[BEGIN TASK INPUTS]

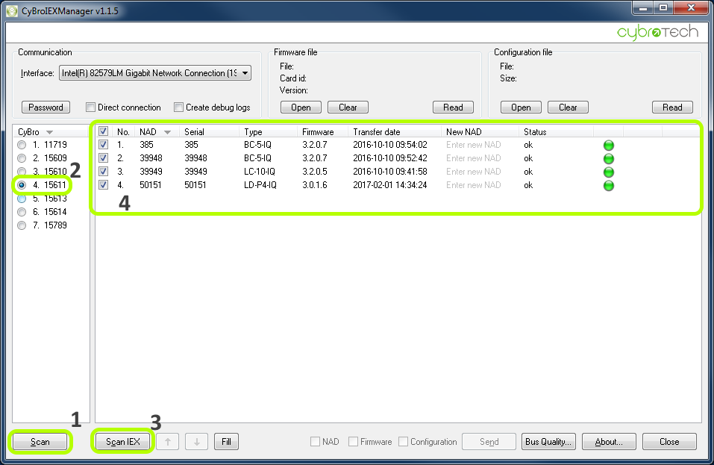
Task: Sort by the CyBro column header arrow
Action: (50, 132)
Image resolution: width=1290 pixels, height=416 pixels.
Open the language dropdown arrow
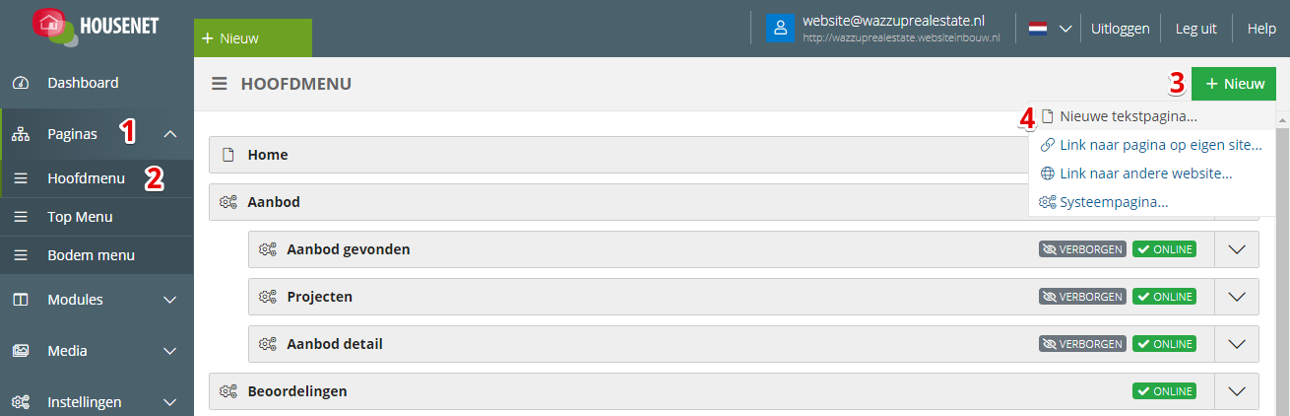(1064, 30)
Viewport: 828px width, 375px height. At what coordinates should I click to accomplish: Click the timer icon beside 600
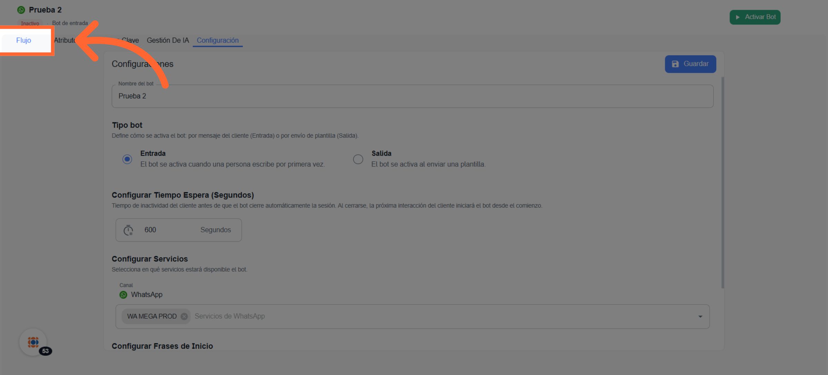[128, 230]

[END TASK INPUTS]
[BEGIN TASK INPUTS]

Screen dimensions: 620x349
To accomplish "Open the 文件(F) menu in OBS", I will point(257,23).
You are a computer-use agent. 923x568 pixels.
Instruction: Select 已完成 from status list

[END TASK INPUTS]

TASK GOAL: Format the records between the line holding "You are a computer-use agent. 923x568 pixels." and the line holding "Instruction: Select 已完成 from status list", inclusive, as a numbered list with blank lines omitted.

WORKED ANSWER:
1. You are a computer-use agent. 923x568 pixels.
2. Instruction: Select 已完成 from status list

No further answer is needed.